- **Exercise prompt**
In the summary of algorithmic trading research below, how much do VWAP algorithms underperform on average, according to Domowitz and Yegerman (2005)?

- **Document**

Algorithmic trading research is in its beginning stage. The following is a summary of the more prominent articles on this subject. Almgren and Lorenz (2007) provide an overview of the evolution of algorithmic trading systems over time. The first generation of algorithmic strategies aims to meet benchmarks generated by the market itself. The benchmarks are largely independent from the actual securities order. Examples of this strategy are the volume-weighted average price (VWAP) or an average of daily open-high-low-close (OHLC) prices. The second generation of algorithmic trading strategies aims to meet order-centric benchmarks generated at the time of order submission to the algorithm. The execution strategy targets the minimization of the implementation shortfall, i.e., the difference between decision price and final execution price. Second-generation algorithms implement static execution strategies, which predetermine (before the start of the actual order execution) how to handle the trade-off between minimizing market impact costs (by trading slowly) and minimizing the variance of the execution price (by trading immediately) (Gsell, 2007). Third-generation algorithms implement dynamic execution strategies which reevaluate strategy at each single decision time. This enables the model to respond to market developments dynamically. Trading aggressiveness can be altered during the course of the decision making process (Almgren and Lorenz, 2007).
Yang and Jiu (2006) propose a framework to help investors to choose the most suitable algorithm. Morris and Kantor-Hendrick (2005) note some factors that investors take into consideration when deciding to use an algorithmic trading system. Trading style and frequency, regulatory obligations, and trader experience were found to be significant variables when selecting an algorithmic trading system.
The literature provides studies covering the impact of algorithmic trading models on different markets. Konishi (2002) proposes an optimal slicing strategy for VWAP trades. Domowitz and Yegerman (2005) examine the execution quality of algorithms in comparison with brokers' traditional method of handling large orders. They conclude that VWAP algorithms on average have an underperformance of 2 bps. This is counterbalanced by the fact that algorithms can be offered at lower fees than human order handling. Kissel (2007) outlines statistical methods to compare the performance of algorithmic trading solutions. Hendershott, Jones, and Menkveld (2007) present evidence that algorithmic trading and liquidity are positively related.

- **Provided data**
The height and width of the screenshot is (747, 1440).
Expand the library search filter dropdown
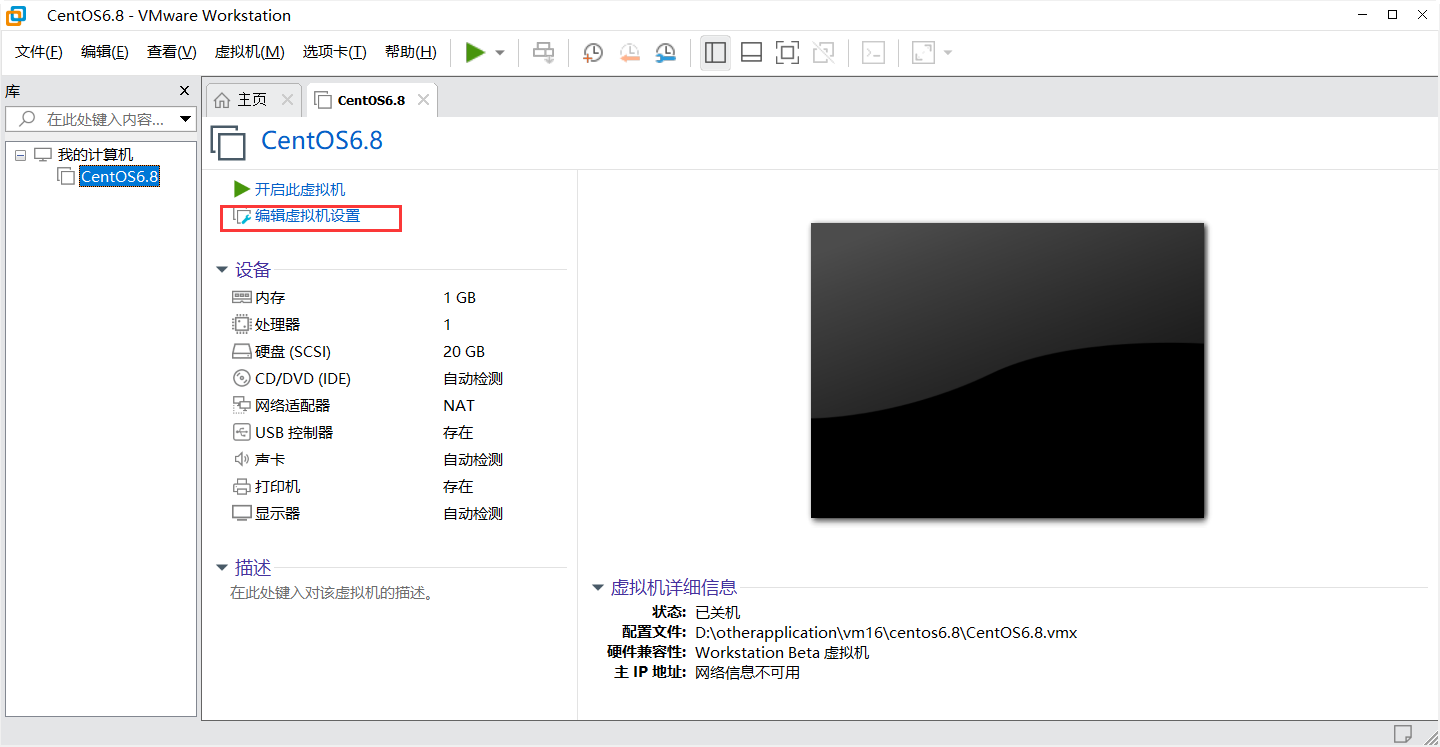point(186,118)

- **Response below**
2 bps